- [Task item]
A verbatim copy of the data below is the required output.

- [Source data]
··········
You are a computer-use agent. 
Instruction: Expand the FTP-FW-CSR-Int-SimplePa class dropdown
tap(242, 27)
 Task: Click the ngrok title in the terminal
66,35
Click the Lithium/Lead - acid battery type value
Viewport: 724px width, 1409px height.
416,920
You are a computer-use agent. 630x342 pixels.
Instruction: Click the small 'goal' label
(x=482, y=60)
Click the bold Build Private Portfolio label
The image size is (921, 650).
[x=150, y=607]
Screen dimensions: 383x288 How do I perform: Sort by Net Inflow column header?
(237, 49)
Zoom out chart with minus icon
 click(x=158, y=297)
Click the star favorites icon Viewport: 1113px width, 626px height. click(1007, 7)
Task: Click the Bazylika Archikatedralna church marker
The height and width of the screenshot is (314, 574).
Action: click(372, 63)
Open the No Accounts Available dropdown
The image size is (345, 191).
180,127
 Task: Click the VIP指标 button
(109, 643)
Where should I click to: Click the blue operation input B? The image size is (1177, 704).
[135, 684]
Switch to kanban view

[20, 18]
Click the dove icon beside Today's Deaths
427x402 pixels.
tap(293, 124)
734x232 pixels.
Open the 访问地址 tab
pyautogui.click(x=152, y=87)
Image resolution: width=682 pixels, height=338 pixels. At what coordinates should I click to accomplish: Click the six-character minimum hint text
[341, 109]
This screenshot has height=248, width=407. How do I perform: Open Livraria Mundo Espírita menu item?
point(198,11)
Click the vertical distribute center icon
··········
- [Expected answer]
You are a computer-use agent. 
Instruction: Expand the FTP-FW-CSR-Int-SimplePa class dropdown
tap(242, 27)
 Task: Click the ngrok title in the terminal
66,35
Click the Lithium/Lead - acid battery type value
Viewport: 724px width, 1409px height.
416,920
You are a computer-use agent. 630x342 pixels.
Instruction: Click the small 'goal' label
(x=482, y=60)
Click the bold Build Private Portfolio label
The image size is (921, 650).
[x=150, y=607]
Screen dimensions: 383x288 How do I perform: Sort by Net Inflow column header?
(237, 49)
Zoom out chart with minus icon
 click(x=158, y=297)
Click the star favorites icon Viewport: 1113px width, 626px height. click(1007, 7)
Task: Click the Bazylika Archikatedralna church marker
The height and width of the screenshot is (314, 574).
Action: click(372, 63)
Open the No Accounts Available dropdown
The image size is (345, 191).
180,127
 Task: Click the VIP指标 button
(109, 643)
Where should I click to: Click the blue operation input B? The image size is (1177, 704).
[135, 684]
Switch to kanban view

[20, 18]
Click the dove icon beside Today's Deaths
427x402 pixels.
tap(293, 124)
734x232 pixels.
Open the 访问地址 tab
pyautogui.click(x=152, y=87)
Image resolution: width=682 pixels, height=338 pixels. At what coordinates should I click to accomplish: Click the six-character minimum hint text
[341, 109]
This screenshot has height=248, width=407. How do I perform: Open Livraria Mundo Espírita menu item?
point(198,11)
Click the vertical distribute center icon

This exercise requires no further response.